EXERCISE DETAILS
How many lines in the data below contain the word "computer"? State only the number.

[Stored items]
--- START ---

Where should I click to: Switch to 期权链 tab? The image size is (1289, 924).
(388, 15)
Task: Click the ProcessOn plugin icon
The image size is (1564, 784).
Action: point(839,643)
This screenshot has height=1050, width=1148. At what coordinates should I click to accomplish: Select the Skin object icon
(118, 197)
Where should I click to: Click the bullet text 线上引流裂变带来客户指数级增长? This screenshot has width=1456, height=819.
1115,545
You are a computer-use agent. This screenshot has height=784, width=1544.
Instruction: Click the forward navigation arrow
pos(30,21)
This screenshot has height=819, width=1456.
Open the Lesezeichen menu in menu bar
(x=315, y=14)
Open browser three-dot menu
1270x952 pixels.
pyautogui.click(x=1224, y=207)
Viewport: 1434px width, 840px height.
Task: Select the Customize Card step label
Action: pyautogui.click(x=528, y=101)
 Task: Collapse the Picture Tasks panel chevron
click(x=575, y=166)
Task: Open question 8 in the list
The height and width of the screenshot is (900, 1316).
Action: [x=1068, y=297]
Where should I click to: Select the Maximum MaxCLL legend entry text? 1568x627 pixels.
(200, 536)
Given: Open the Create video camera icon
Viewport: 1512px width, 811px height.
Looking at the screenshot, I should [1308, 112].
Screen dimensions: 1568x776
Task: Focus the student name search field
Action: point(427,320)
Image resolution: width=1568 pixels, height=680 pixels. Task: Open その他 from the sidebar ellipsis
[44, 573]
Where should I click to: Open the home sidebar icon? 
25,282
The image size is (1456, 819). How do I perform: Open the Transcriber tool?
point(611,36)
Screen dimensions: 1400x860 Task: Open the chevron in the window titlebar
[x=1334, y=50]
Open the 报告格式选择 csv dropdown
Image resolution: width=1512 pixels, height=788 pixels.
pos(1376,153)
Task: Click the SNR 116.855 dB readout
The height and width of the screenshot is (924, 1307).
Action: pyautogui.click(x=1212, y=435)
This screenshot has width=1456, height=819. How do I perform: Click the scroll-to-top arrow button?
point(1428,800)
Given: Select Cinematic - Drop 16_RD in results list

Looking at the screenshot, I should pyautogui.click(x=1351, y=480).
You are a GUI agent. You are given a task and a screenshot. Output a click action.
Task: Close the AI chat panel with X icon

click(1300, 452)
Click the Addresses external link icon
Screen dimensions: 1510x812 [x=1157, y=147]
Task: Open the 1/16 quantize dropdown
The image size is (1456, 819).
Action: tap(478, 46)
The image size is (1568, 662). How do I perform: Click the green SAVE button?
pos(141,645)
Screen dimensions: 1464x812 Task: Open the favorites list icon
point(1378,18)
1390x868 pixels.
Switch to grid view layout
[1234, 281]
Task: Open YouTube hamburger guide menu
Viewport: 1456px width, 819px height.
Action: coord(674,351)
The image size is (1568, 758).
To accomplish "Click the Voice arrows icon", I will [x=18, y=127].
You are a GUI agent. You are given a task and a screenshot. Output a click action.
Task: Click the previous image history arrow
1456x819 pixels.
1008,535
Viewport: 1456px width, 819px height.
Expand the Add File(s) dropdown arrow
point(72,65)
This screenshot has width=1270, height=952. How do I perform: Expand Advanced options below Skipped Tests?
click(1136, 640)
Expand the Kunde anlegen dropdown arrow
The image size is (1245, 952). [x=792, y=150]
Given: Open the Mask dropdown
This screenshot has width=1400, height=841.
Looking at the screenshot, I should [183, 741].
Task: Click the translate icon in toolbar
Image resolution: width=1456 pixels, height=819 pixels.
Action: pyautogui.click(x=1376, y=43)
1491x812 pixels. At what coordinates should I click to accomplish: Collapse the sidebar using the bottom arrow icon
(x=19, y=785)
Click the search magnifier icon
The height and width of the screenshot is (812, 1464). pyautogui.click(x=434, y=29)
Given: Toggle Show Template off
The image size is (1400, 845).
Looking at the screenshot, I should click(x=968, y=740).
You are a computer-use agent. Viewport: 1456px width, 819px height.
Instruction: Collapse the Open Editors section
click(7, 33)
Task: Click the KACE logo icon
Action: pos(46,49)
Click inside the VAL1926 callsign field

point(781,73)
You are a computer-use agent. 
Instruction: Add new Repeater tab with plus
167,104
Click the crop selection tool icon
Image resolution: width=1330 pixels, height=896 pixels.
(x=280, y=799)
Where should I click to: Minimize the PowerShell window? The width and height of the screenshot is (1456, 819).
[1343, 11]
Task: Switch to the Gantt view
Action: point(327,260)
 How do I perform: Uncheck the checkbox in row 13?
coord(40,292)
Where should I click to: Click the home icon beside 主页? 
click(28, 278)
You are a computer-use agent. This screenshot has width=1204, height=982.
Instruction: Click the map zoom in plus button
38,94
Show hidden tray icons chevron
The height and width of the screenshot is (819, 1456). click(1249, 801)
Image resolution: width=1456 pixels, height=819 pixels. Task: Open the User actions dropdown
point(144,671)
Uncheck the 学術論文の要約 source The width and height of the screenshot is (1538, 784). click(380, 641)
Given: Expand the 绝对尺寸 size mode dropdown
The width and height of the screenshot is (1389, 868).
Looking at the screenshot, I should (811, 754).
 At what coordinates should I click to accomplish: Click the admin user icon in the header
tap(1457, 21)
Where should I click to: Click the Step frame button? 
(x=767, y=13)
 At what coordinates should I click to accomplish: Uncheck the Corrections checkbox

--- END ---

ANSWER TO THIS EXERCISE
4